Ich möchte über das sprechen, was Michel Friedman Ihnen und uns allen ins Stammbuch geschrieben hat. Das wohl prominenteste Gesicht der jüdischen Community in Deutschland attestiert Ihrer Partei, der CDU, eine – Zitat – „katastrophale Zäsur“, ein „unentschuldbares Machtspiel“ und schlussfolgert, dass er hier, wenn der AfD zu immer mehr Macht verholfen wird, nicht mehr leben könne. Ein deutscher Staatsbürger jüdischen Glaubens sagt das und tritt aus der CDU aus.
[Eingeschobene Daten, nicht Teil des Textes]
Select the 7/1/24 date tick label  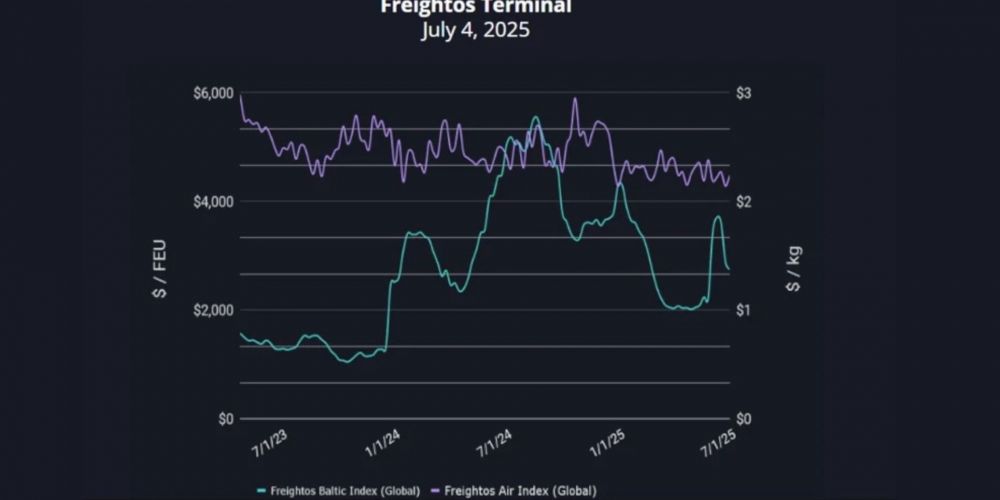[x=496, y=441]
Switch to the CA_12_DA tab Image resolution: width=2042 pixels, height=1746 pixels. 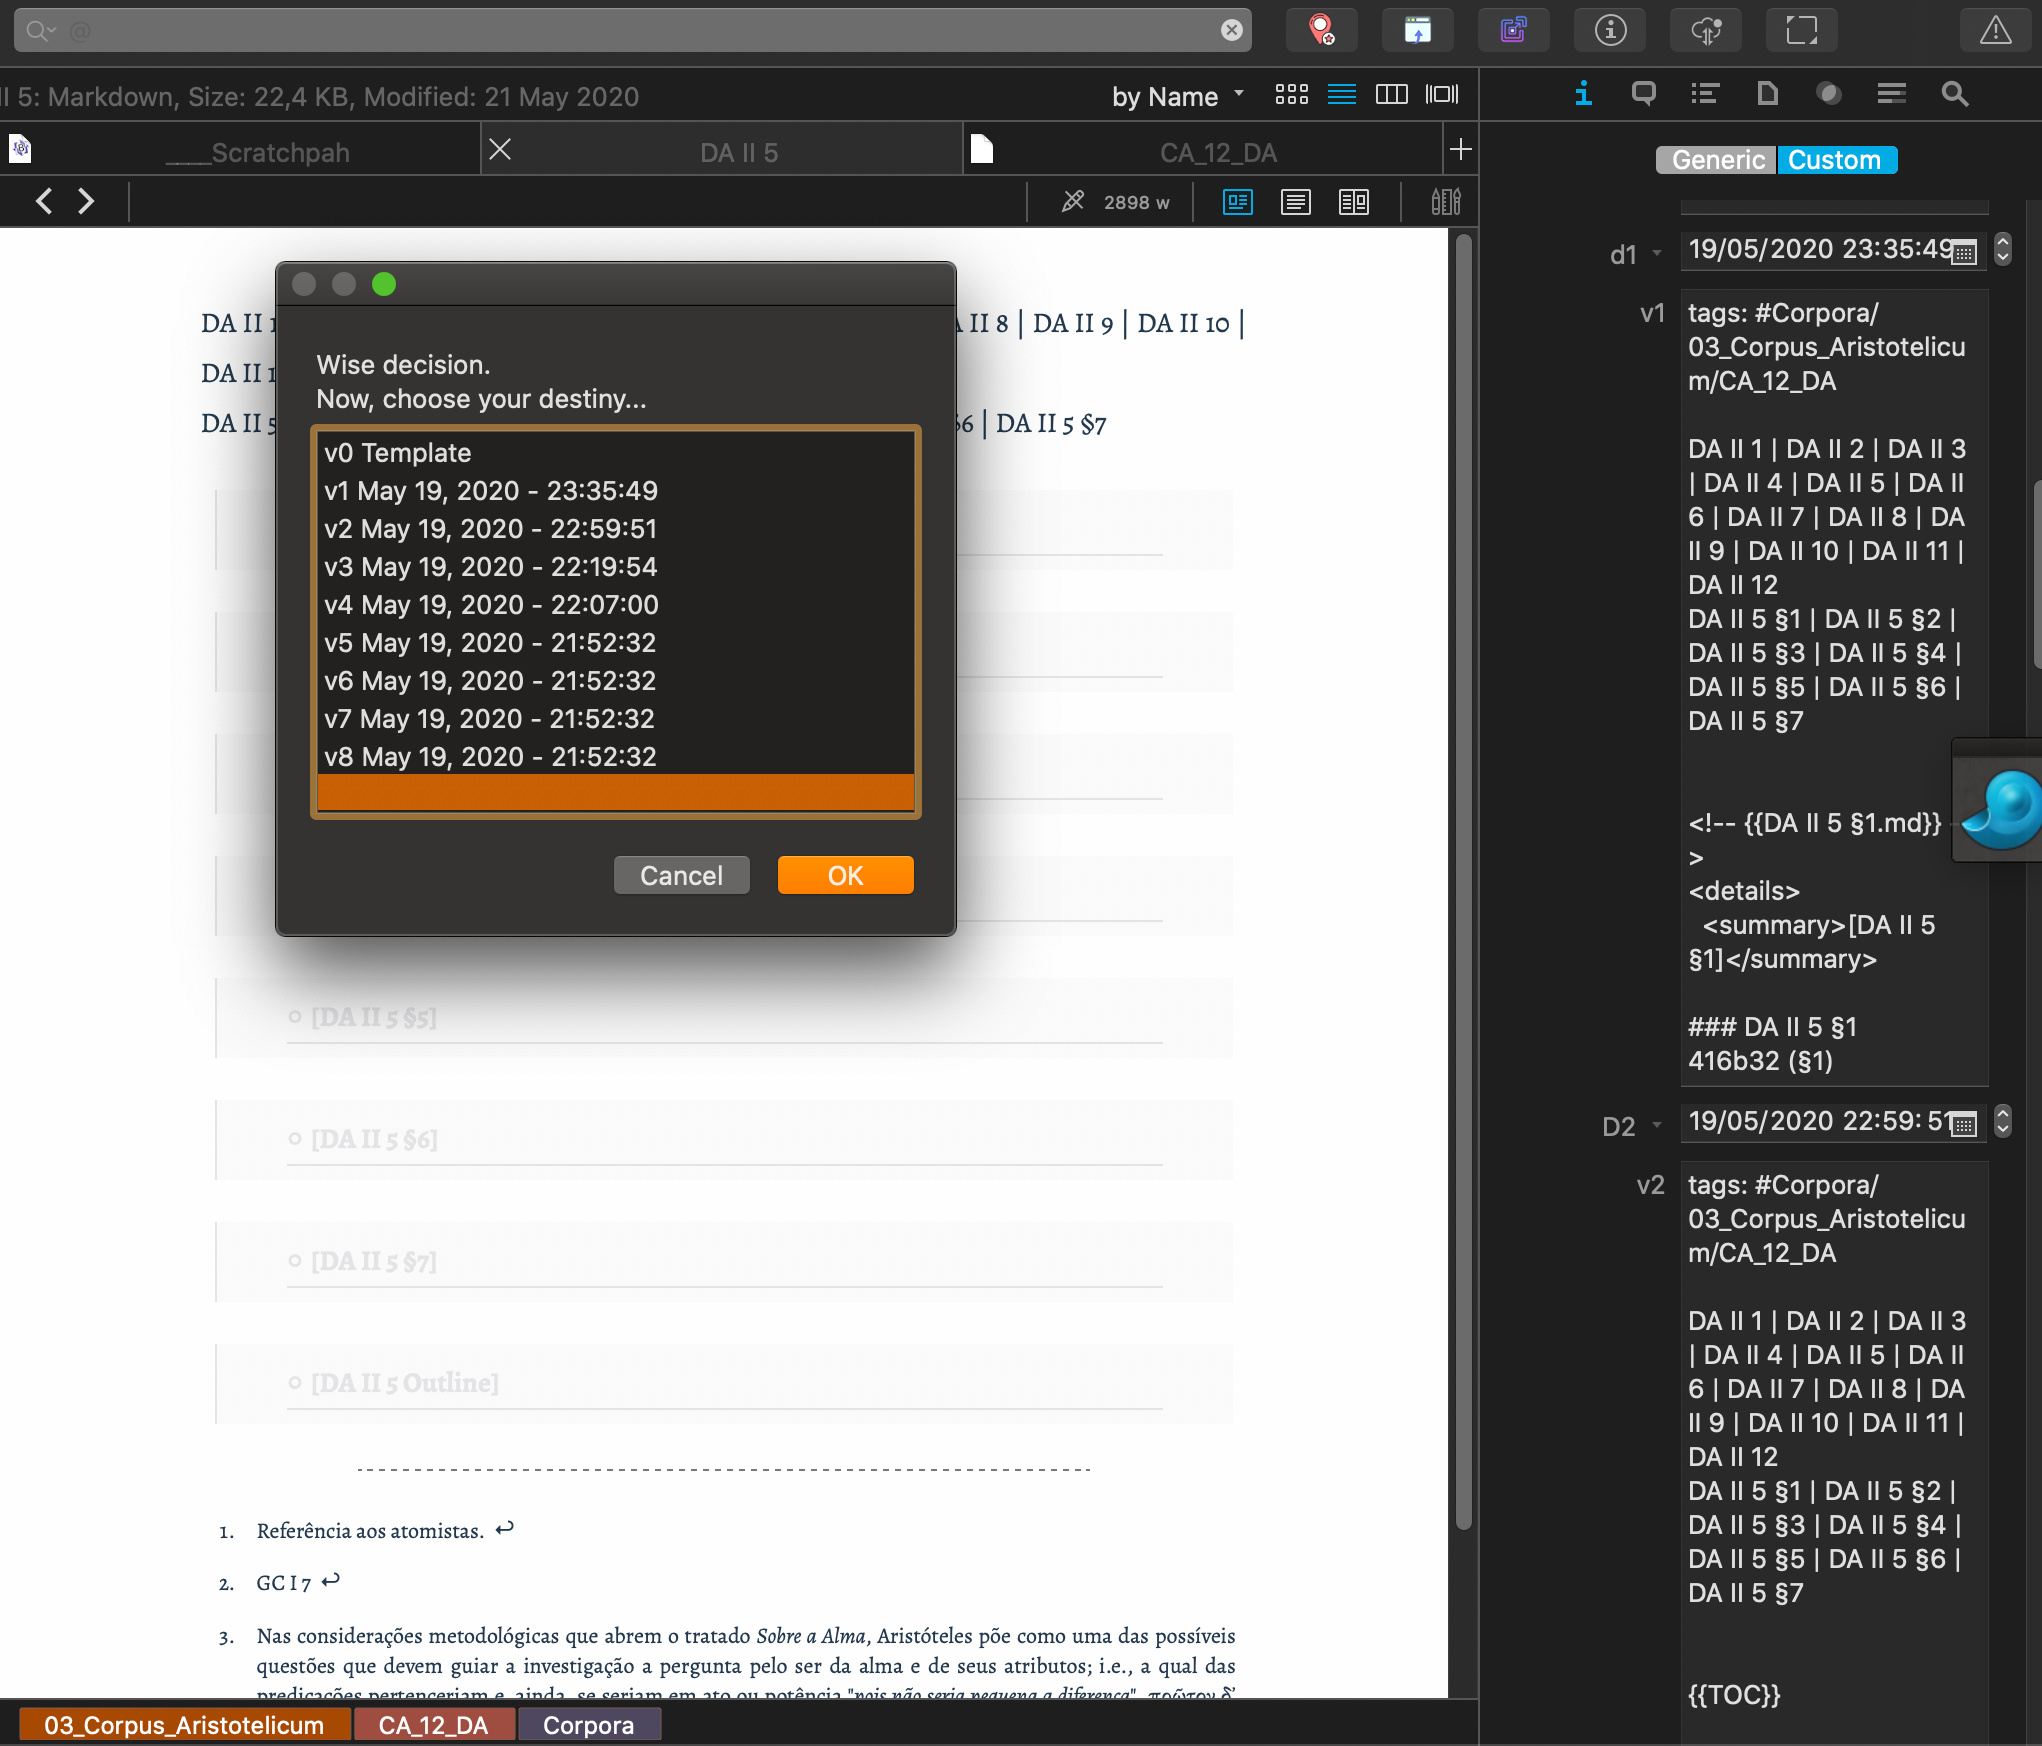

Es gab Zeiten, da wäre anschließend in der CDU kein Stein auf dem anderen geblieben. Heute wird der Störenfried angestrengt ignoriert.
(Beifall bei Abgeordneten der SPD und des BÜNDNISSES 90/DIE GRÜNEN)
Herr Merz wurde am Sonntag im TV-Duell von Frau Illner auf all das angesprochen, und es passierte etwas, was viel über die CDU unter Ihnen, über Ihren Wertekanon und vielleicht auch über den politischen Anstand verrät. Der Vorsitznachfolger von Adenauer und Kohl ignorierte die Frage, ob Friedmans Austritt ihn nicht schmerze. Er wendete sie stattdessen zum Vorwurf: Ihn schmerze – Zitat –, „dass wir … Demonstrationen haben, die über dieses Thema „Kampf gegen rechts“ geführt werden, aber kaum jemand in unserem Land noch an die Opfer denkt, an die Familien denkt und dafür … mal auf die Straße geht“. Zitat Ende. Als ginge nicht beides gleichzeitig,
(Beatrix von Storch [AfD]: Das eine passiert halt nicht!)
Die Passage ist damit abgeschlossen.